In the past, heat typically was handled by mechanical engineers, who figured out where to put heat sinks, fans, or holes to funnel heat out of a chassis. But as more functionality is added onto a PCB or into an SoC, heat is becoming a much more important consideration at the silicon level—one that is difficult to predict, manage, and risky to ignore.

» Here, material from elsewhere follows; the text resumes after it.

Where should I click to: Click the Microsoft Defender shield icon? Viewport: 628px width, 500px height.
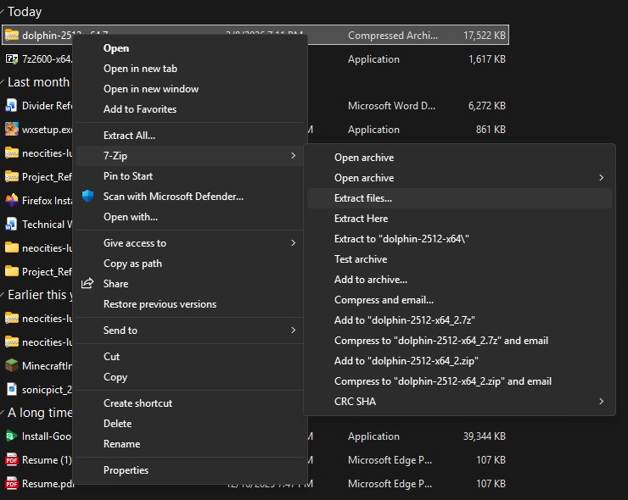pyautogui.click(x=87, y=197)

“Thermal has always been a problem, but it’s gotten worse as the chip, board and enclosures have gotten smaller,” said Greg Caswell, senior member of the technical staff at DfR Solutions, a reliability engineering services firm. He noted this problem has become noticeably worse in the past year. “We’re finding solder fatigue, plated hole fatigue, parts being mixed with different coefficients for expansion. If it needs underfill, that underfill doesn’t necessarily match up with the other parts. There are about 700 laminates to keep track of, and it all can change depending upon the type of board material. People say they’re using FR-4 boards, but there are 400 materials catalogued as FR-4. Over a period of 10 years, you start finding diurnal stresses, shock and vibration problems, weird temperature variations, and lots of different voltage levels. All of this plays into the ability of a product to survive.”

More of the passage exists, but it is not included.